Additionally, some Maya communities who were not actively involved in the rebellion continued to work on the henequen plantations. This was often due to economic necessity, as the henequen industry provided employment opportunities and a means to earn a living. The plantations offered a source of income and stability, even amidst the turbulent conditions of the war.

The wealth generated by the henequen industry was concentrated in a small group of criollo families, oftentimes with close ties of kinship:"Between 1880 and 1915 there were about 1,000 henequen haciendas in Yucatán, of which 850 had shredding and packing plants, in the hands of approximately 400 families.

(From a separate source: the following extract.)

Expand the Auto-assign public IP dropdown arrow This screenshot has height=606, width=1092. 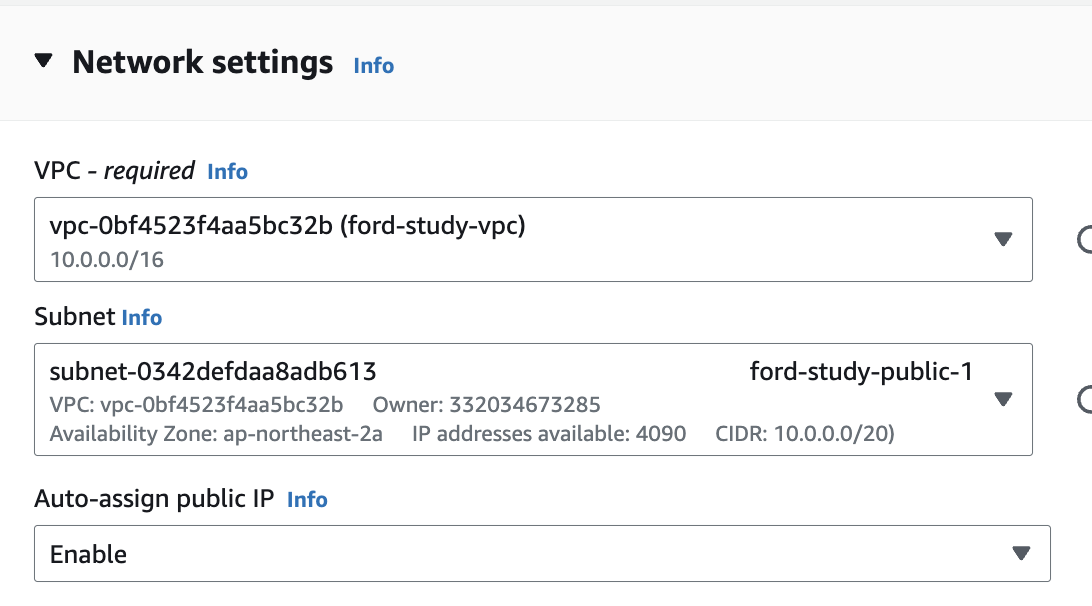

But a group of 20 or 30 families, which concentrated ownership of the land, was capable of extracting 50% of henequen, of controlling nearly 90% of its exportation, of directing, of course, the regional political destinies; in other words, they formed an oligarchy. Among its most prominent members were Eusebio Escalante Castillo, Eusebio Escalante Bates, Carlos Peón Machado, Pedro Peón Contreras, Leandro León Ayala, Raymundo Cámara Luján, José María Ponce Solís, Enrique Muñoz Arístegui, Olegario Molina Solís and Avelino Montes."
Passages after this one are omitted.